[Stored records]
⁂

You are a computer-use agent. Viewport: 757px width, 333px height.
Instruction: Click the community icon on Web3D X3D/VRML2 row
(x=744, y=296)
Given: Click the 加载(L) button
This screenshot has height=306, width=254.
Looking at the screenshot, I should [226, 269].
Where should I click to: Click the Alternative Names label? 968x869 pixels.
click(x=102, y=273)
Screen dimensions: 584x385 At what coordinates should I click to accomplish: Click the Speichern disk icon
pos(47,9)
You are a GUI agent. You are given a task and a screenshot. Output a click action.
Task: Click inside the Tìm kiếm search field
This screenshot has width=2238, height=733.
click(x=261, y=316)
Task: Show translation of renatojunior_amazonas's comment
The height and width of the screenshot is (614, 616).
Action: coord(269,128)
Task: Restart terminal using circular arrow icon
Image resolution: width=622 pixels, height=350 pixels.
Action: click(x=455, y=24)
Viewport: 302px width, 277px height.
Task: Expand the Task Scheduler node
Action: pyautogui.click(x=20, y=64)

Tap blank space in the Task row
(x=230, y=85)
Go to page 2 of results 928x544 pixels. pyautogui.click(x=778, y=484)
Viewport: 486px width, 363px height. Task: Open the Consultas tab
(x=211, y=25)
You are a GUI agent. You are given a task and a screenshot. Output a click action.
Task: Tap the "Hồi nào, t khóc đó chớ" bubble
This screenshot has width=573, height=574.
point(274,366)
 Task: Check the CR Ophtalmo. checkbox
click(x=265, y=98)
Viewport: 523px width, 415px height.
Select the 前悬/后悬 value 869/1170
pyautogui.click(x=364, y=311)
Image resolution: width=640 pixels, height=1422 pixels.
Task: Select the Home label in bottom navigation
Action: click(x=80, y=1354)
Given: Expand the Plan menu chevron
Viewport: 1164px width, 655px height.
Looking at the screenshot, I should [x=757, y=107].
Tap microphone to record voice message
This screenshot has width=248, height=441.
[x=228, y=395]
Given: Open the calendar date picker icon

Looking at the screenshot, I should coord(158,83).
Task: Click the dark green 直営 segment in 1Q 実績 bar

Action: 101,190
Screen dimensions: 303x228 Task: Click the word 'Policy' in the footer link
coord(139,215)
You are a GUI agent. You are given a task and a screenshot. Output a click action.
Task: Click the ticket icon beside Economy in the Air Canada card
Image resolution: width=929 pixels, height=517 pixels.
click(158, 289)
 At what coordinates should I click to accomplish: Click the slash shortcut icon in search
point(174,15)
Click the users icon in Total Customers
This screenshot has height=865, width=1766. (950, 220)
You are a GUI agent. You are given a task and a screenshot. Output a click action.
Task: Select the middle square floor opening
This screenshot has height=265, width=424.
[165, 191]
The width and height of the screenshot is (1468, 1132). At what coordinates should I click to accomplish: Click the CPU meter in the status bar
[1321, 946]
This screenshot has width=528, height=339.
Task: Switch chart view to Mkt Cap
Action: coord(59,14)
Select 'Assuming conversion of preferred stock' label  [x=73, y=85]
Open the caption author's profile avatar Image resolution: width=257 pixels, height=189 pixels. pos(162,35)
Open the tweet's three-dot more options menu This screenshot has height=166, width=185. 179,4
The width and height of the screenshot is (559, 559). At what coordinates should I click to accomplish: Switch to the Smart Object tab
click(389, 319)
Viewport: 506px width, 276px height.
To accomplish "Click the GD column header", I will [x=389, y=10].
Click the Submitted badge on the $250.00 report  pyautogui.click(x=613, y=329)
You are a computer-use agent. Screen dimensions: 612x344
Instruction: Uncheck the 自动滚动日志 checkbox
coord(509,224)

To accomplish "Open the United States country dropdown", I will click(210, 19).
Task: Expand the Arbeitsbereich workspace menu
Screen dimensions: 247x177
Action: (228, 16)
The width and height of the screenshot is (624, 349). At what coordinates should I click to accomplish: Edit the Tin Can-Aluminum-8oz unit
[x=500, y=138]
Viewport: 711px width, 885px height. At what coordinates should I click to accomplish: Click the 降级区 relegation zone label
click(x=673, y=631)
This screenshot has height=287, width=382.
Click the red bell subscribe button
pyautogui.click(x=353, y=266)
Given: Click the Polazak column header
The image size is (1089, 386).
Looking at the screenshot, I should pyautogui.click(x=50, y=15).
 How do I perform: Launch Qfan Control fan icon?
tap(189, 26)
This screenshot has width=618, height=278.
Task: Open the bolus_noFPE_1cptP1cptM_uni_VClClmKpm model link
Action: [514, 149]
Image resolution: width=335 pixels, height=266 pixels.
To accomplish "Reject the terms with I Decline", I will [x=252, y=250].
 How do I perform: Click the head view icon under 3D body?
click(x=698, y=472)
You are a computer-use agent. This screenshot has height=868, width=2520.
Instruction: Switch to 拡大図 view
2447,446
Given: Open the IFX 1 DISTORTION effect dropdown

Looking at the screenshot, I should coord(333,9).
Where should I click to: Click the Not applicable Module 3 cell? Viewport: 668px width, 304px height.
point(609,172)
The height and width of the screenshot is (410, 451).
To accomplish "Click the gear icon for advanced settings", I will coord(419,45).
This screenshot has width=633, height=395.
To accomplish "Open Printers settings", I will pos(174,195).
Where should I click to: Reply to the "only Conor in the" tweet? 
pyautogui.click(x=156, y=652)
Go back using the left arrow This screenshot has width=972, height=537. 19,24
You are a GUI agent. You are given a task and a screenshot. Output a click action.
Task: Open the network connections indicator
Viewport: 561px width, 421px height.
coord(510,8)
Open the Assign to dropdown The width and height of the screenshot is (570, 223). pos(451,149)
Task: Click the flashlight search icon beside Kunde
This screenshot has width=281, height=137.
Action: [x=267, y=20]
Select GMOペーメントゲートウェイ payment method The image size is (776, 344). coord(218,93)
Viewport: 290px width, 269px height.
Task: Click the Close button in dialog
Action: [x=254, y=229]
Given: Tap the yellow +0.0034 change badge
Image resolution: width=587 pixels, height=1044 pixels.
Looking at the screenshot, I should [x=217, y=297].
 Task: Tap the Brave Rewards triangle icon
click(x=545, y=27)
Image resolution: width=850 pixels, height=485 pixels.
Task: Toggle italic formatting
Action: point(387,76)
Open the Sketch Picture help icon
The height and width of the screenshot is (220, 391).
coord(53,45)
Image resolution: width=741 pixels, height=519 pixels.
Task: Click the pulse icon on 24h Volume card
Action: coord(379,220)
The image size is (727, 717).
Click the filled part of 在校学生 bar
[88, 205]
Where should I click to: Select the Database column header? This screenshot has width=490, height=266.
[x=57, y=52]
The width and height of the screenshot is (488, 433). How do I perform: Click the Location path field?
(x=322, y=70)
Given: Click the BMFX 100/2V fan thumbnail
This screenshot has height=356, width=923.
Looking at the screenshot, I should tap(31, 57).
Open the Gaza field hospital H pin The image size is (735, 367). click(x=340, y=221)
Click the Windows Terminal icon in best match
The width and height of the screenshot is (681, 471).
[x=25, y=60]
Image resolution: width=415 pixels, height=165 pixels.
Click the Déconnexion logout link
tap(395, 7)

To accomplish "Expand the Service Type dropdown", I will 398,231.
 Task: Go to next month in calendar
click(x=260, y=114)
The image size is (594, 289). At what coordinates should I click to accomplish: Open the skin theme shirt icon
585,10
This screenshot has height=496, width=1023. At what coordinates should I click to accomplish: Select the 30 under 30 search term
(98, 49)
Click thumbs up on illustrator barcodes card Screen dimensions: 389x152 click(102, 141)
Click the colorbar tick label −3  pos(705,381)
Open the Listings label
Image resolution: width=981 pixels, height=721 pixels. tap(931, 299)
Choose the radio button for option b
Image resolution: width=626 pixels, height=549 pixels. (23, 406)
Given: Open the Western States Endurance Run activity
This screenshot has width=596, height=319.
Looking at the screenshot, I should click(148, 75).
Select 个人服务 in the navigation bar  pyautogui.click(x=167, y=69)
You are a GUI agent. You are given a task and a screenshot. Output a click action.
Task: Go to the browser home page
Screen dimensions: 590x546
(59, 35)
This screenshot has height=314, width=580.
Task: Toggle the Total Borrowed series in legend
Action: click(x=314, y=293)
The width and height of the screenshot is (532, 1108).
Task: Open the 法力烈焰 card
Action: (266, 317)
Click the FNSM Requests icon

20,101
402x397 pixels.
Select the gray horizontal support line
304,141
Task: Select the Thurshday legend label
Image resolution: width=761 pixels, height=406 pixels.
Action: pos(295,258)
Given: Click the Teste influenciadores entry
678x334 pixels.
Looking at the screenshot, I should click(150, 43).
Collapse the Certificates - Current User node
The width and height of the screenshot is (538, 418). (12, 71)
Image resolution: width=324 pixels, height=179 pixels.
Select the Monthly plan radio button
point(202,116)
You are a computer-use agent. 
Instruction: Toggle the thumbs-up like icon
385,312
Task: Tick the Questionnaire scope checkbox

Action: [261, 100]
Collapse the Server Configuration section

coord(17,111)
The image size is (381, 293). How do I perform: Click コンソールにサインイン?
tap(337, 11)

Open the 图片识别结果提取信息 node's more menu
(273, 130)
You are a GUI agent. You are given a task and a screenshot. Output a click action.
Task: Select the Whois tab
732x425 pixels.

⁂

(Assignment) Return the lines from the one containing "Task: Tick the Questionnaire scope checkbox" through the last line of the records. Include both ends and nothing else.

(Final answer)
Task: Tick the Questionnaire scope checkbox

Action: [261, 100]
Collapse the Server Configuration section

coord(17,111)
The image size is (381, 293). How do I perform: Click コンソールにサインイン?
tap(337, 11)

Open the 图片识别结果提取信息 node's more menu
(273, 130)
You are a GUI agent. You are given a task and a screenshot. Output a click action.
Task: Select the Whois tab
732x425 pixels.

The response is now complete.